First, we can from Table 4.4 see that \(\Delta G_\textrm{298K,1atm diam to graph}=-2.9 \textrm{ kJ/mol}\) meaning that the process of converting diamond to graphite is spontaneous at 1 atm. From this we can conclude that graphite is actually more thermally stable than diamond. Hopefully that raises your eyebrows for a second. After all, we don’t hear concerns about diamonds transmuting to graphite, do we? While thermodynamics can indeed determine which phase is more stable, it does not indicate the rate. At typical ambient conditions diamonds are probably stable for hundreds of millions of years or more, which is slow enough that we needn’t concern ourselves with the possibility.

Second, can you see from Table 4.4 that diamond has a higher molar density than graphite? This means that at a sufficiently high pressure, the denser phase (diamond!) will be favored. Let’s see how to use an alternate path calculation to determine the pressure at which the Gibbs free energy change between diamond and graphite is zero (happens at equilibrium). At pressures above above the ‘break even pressure’, diaomond will be thermodynamically more stable, although once again the process of conversion may be slow. Let’s look at how to calculate the elevated pressure using an alternative path calculation as shown in Fig. 4.1 and using our understanding of the Gibbs free energy dependence on pressure.

_images/free_energy_graphite_to_diamond_path.png

Fig. 4.1 Alternate path calculation to determine pressure at which the transition of diamond to graphite has a zero change in Gibbs free energy.

At a sufficiently elevated pressure (and assuming 298 K for all steps),

\[\Delta G_{P_\textrm{new}} = \Delta G_1 + \Delta G_2 + \Delta G_3 = 0\]

so that

\[\Delta G_1 + \Delta G_3 = -\Delta G_2 = 2.9 \frac{\textrm{kJ}}{\textrm{mol}}\]

Then we can calculate the Gibbs free energy change for the first and third steps using Eq. (4.8) to get

\[\begin{split}\Delta G_1 &= V_\textrm{dia}\left( P_\textrm{old} - P_\textrm{new} \right) = -V_\textrm{dia}\Delta P \\ \Delta G_3 &= V_\textrm{gra}\left( P_\textrm{new} - P_\textrm{old} \right) = V_\textrm{gra}\Delta P\end{split}\]

where \(\Delta P = P_\textrm{new} - P_\textrm{old}\).

We can combine the previous three equations

\[\Delta G_1 + \Delta G_3 = -V_\textrm{dia}\Delta P + V_\textrm{gra}\Delta P = 2.9 \frac{\textrm{kJ}}{\textrm{mol}}\]

and define \(\Delta V = V_\textrm{gra} - V_\textrm{dia}\) to obtain

\[\Delta V \Delta P = 2.9 \frac{\textrm{kJ}}{\textrm{mol}}\]
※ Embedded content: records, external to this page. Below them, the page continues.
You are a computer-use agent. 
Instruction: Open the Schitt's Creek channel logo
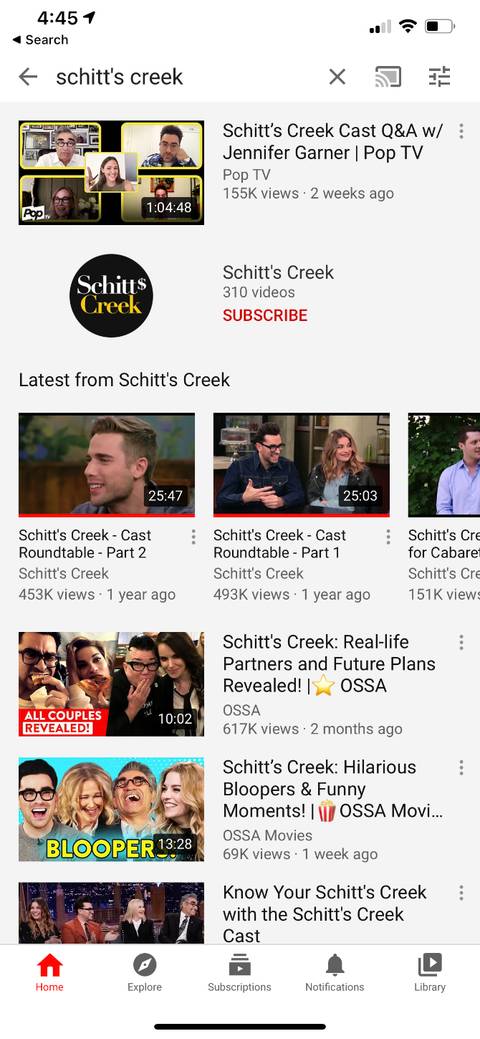pyautogui.click(x=111, y=296)
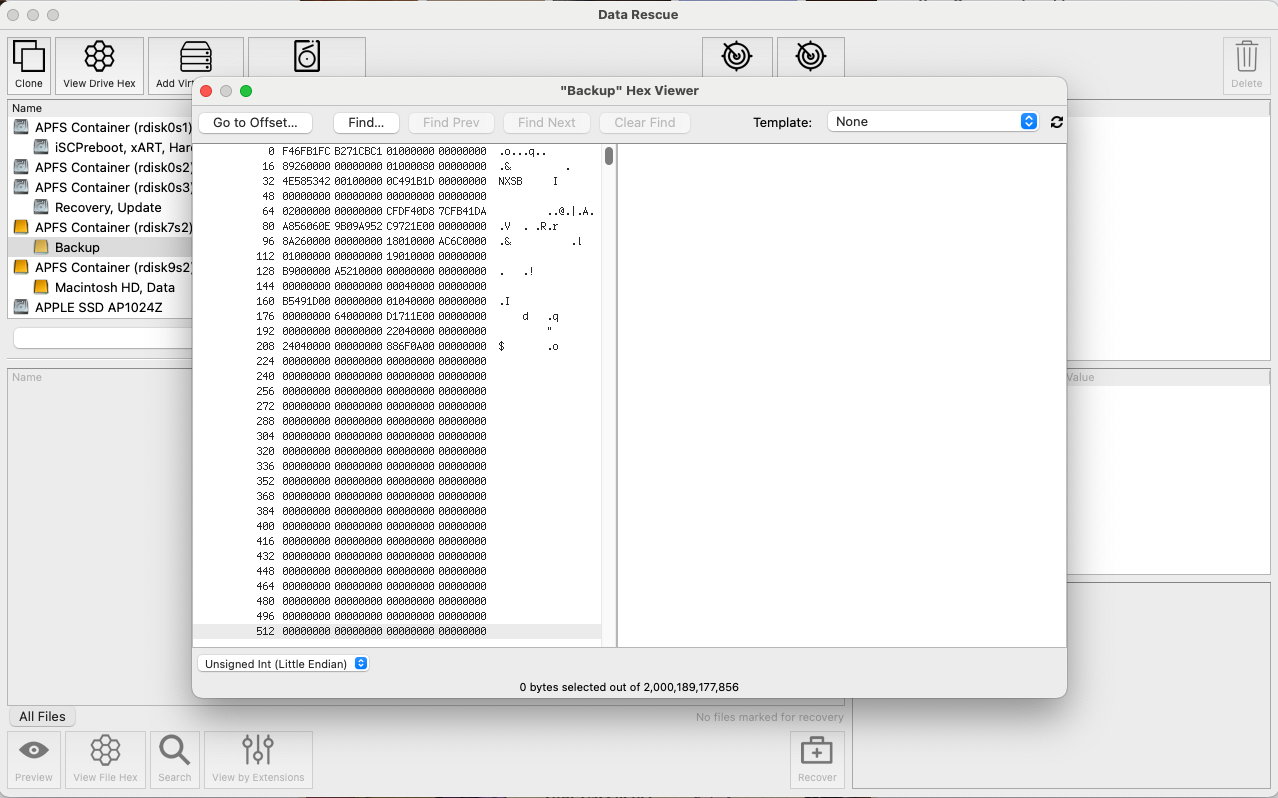Click the Recover icon
The image size is (1278, 798).
click(816, 759)
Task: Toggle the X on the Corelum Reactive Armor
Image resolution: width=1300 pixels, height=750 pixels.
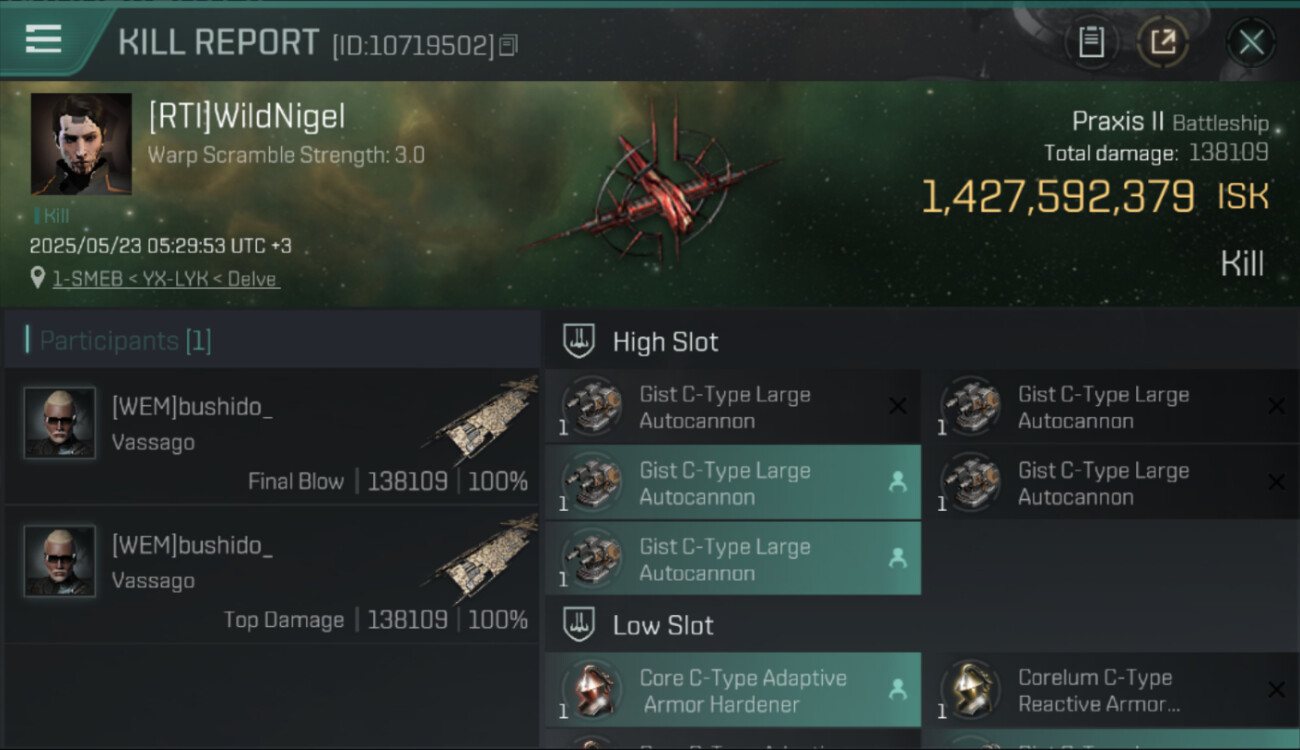Action: pyautogui.click(x=1276, y=690)
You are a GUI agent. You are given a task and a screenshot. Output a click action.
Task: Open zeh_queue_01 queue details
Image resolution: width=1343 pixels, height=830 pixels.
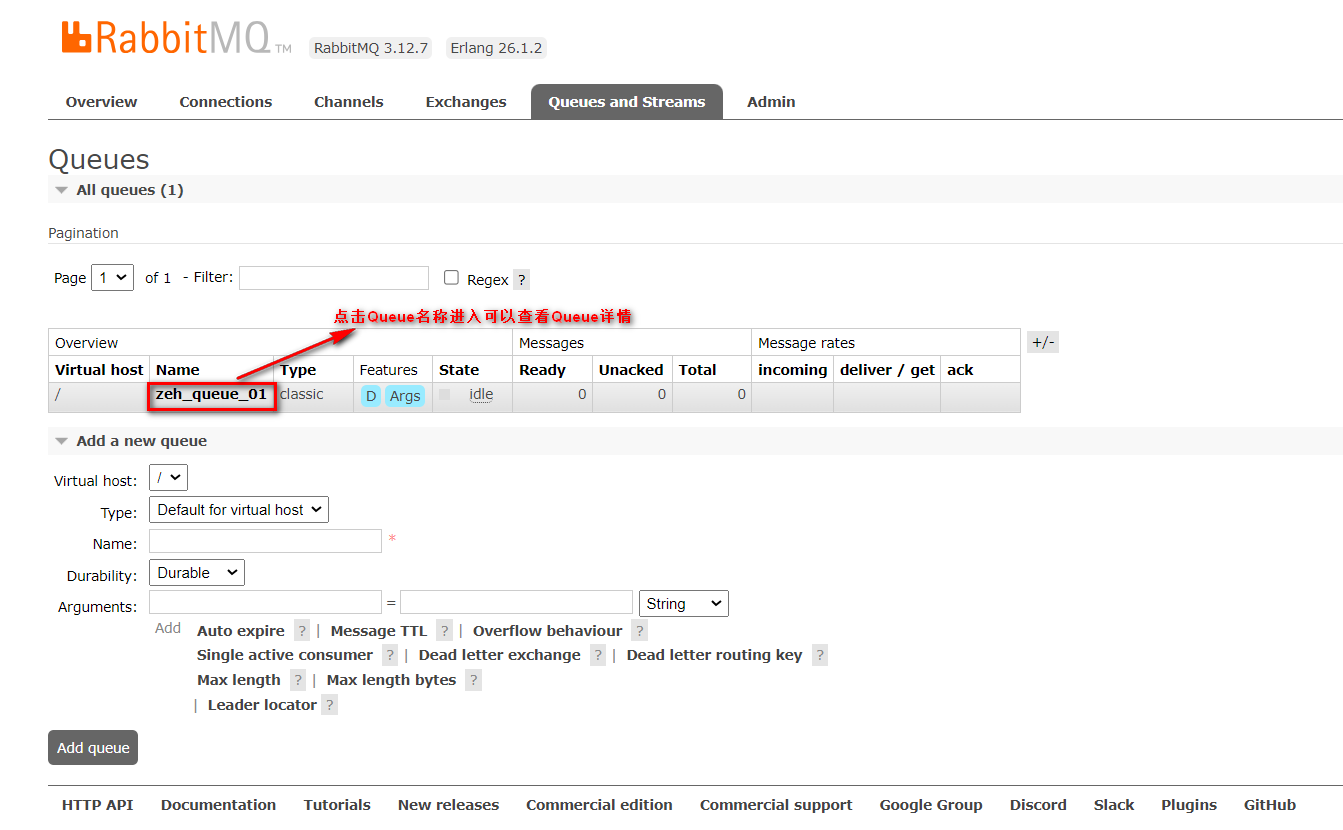pyautogui.click(x=211, y=394)
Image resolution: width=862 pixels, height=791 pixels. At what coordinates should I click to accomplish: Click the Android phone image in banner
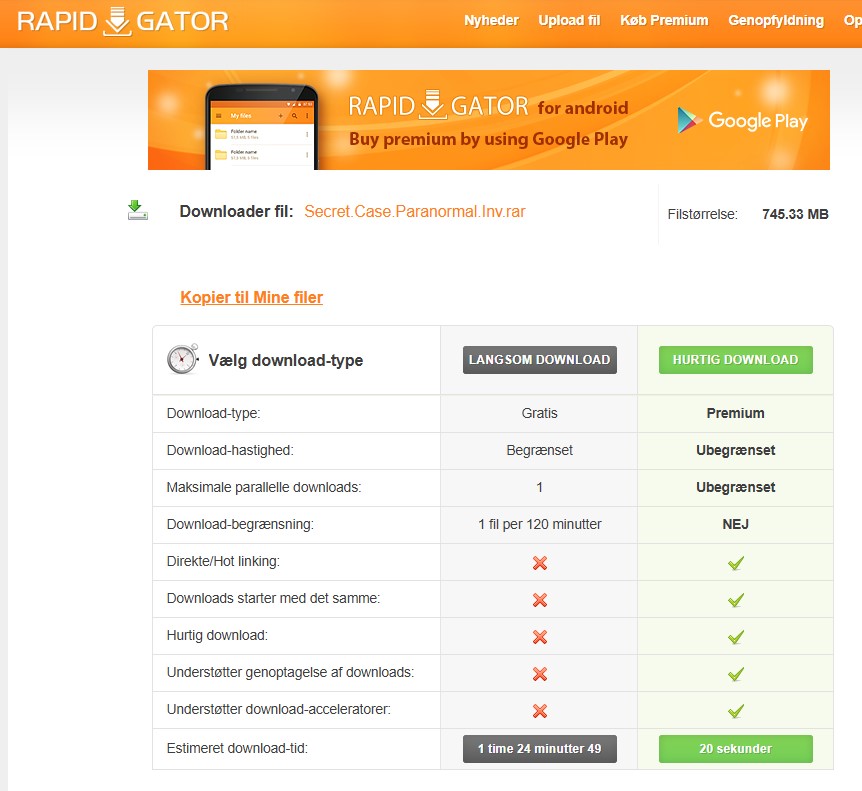coord(260,127)
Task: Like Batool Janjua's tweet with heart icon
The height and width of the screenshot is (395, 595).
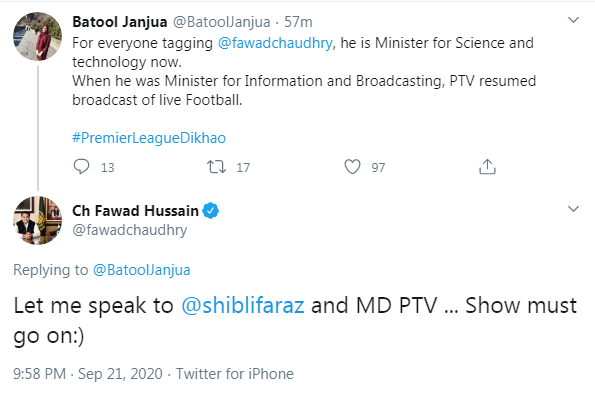Action: (352, 167)
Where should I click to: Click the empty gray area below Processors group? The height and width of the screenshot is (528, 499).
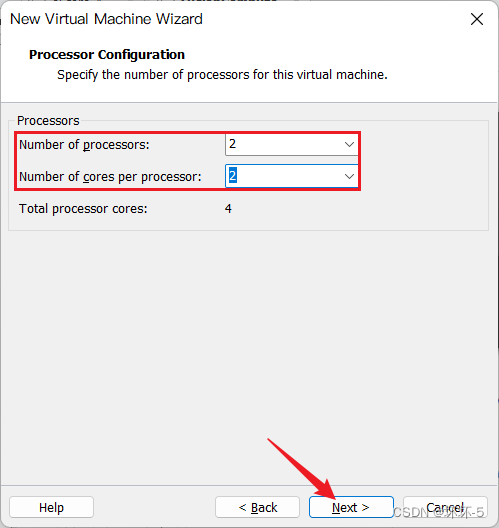(x=249, y=354)
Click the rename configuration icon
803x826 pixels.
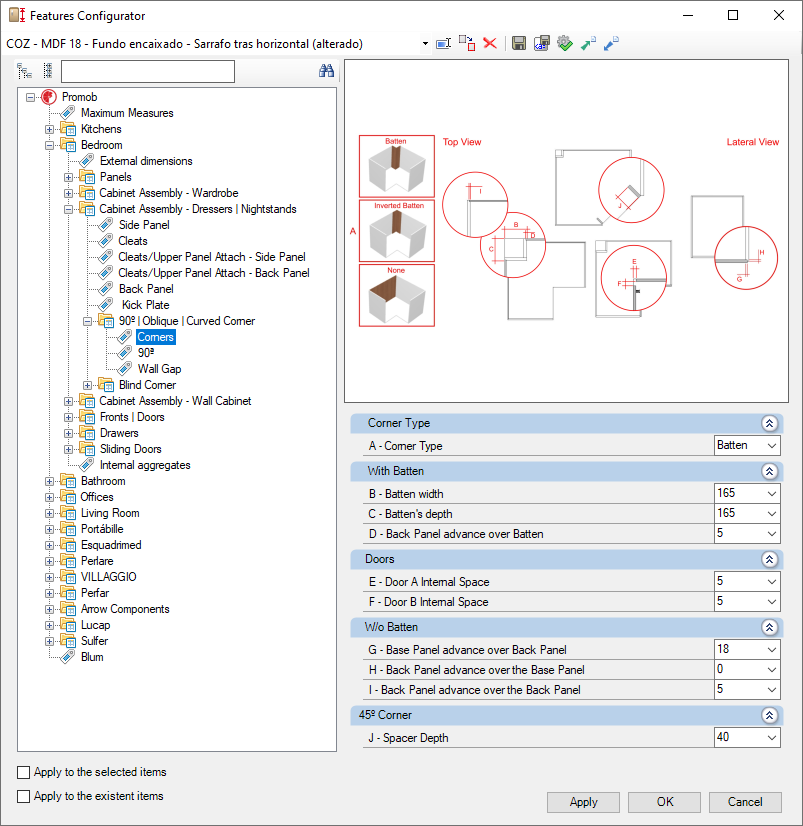click(443, 43)
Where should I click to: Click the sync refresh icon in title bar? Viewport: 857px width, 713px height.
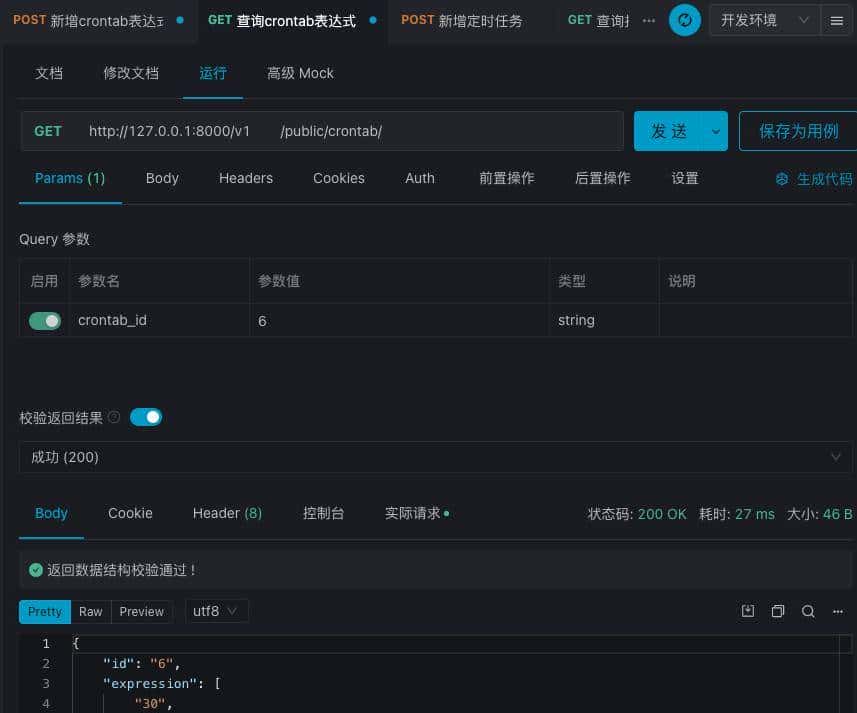685,19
and then solve for \(\Delta P\) as

\[\Delta P = \frac{2.9 \frac{\textrm{kJ}}{\textrm{mol}}}{\Delta V} = \frac{2.9 \frac{\textrm{kJ}}{\textrm{mol}}}{ \dfrac{1}{\rho_\textrm{gra}} - \dfrac{1}{\rho_\textrm{dia}} } = 1.52 \times 10^9 \textrm{Pa} \approx 15,000 \textrm{atm}\]

Note that we used molar volume here, or cubic meters per mole, which is merely the reciprocal of molar density (\(\rho\) in units of moles per cubic meter). We obtain the astonishingly high pressure of 15,000 atm as the pressure above which diamonds are thermodynamically stabler than graphite. In fact, researchers and some companies use this concept, together with optimized procedures, to make diamonds from graphite at very high pressure. Some companies use this to make small imperfect diamond crystallites for industrial purposes (e.g., abrasives) while others for synthetic gems that can be obtained at a fraction of the cost of non-synthetic diamonds, much to the chagrin of the diamond mining industry. There are even companies that specialize in converting human or pet remains into diamonds which is both amazing and creepy at the same time.

4.5. Phase Equilibrium

We frequently encounter solids, liquids, and gases in our everyday lives. In simple terms, molecules or atoms in a solid are bound together and possess a structural rigidity that tends to resists efforts to deform it, while molecules in a liquid are also bound together but are able to flow to conform to the shape of a container. In contrast, molecules of a gas are not bound to one another and instead expand to fill the available space. These are examples of states of matter. A closely related term is phase of matter which is a sample of matter that has uniform chemical and physical properties. Sometimes state and phase are used synonymously and it can get muddled. For instance, a container of liquid water with an ice cube in it contains two distinct phases and also two distinct states of matter. An example that nicely distinguishes the ideas would be to consider that oil and vinegar salad dressing at room temperature is in the liquid state but contains two phases with distinct densities and compositions. In this section we will consider the thermodynamic equilibrium between phases as there are deep connections between phase transitions and various thermodynamic variables.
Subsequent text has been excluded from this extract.